As for the graphics card, we've had talk in this thread about Sony Vegas before and it appears that AMD graphics cards are preferred. Anandtech now has Vegas 13 as part of their GPU review benchmarks, and $250~300 AMD cards even beat the latest Nvidia Titan X, so there isn't much else to say there.

That sounds like a good launching point. How much difference would taking my current laptop's 8gb of RAM to something like this make to rending time?

http://www.amazon.com/gp/product/B0076W9Q5A/?tag=neogaf0e-20
 
That sounds like a good launching point. How much difference would taking my current laptop's 8gb of RAM to something like this make to rending time?

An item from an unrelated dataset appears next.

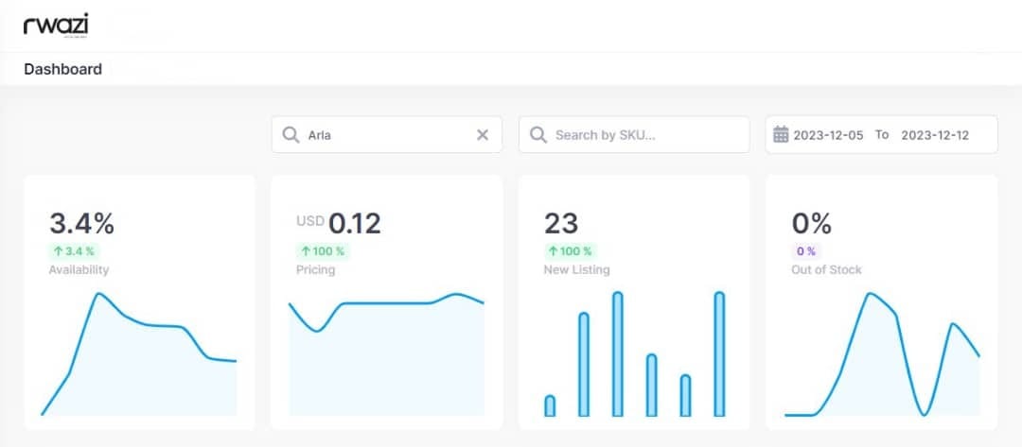Viewport: 1022px width, 447px height.
Task: Click the Out of Stock line chart
Action: point(882,354)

http://www.amazon.com/gp/product/B0076W9Q5A/?tag=neogaf0e-20

Not a lot, I'd say. Vegas is more dependent on processor and graphics chipset for rendering power. The official PC requirements for Vegas don't even list any kind of RAM speed, it seems that they only care about the amount of RAM. I can't find any Vegas benchmarks that test RAM speed.

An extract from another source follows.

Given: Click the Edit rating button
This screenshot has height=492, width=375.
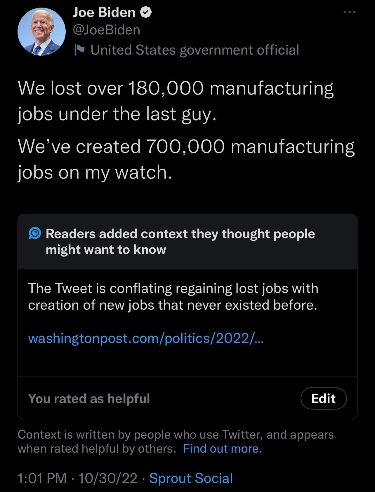Looking at the screenshot, I should click(324, 398).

Anandtech has RAM speed benchmarks for video encoding with x264 purely with the CPU, and the difference is only ~5% from the slowest to the fastest result, and the difference is measured in just seconds.

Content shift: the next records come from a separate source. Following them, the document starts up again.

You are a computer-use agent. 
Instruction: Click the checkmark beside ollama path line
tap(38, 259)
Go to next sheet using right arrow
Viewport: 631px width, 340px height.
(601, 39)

That said, going from 1333MHz to 1600MHz is a tiny difference, you'd probably have to jump up to something much faster like 2400MHz to see a difference, so I can't recommend the replacement RAM as an upgrade.
 
Dell XPS 8700

Hey folks,
By no means am I an expert at custom PCs. I'm looking to purchase the above PC, Dell 8700 with I7 and 2tb. People are telling me customizing will save me money and make it more reliable. I'm looking to make it a pseudo gaming machine (counter strike) and for Lightroom and photoshop. My budget is about $850 canadian. Any help?
 
Cool, looking forward to the pictures.

Rear panel of the case:


Side shot:


So I pretty much used the mounting hardware that came with the pump top, and then just screwed in the tube res to the pump top with a Male-Male G 1/4" adapter. There's rubber grommets in between each bolt/nut and whatever they are contacting. There's also a foam pad in between the pump top bracket and the rear case mesh.

Out of ~15 different pump/res configurations I've done, this one has actually been the most quiet.

Yeah, it's above the PSU, but whatever. I've done enough systems to where you have a pretty damn good feeling which one is going to leak and where.
 
Have you taken a gander through your C: drive to see what folder is taking up all the space? Just start right clicking on folders and looking at properties.

That's part of the problem even if I unhide all the folders select everything and inspect the size there's about ~50GB unaccounted for. There's no partition there either that could be doing it.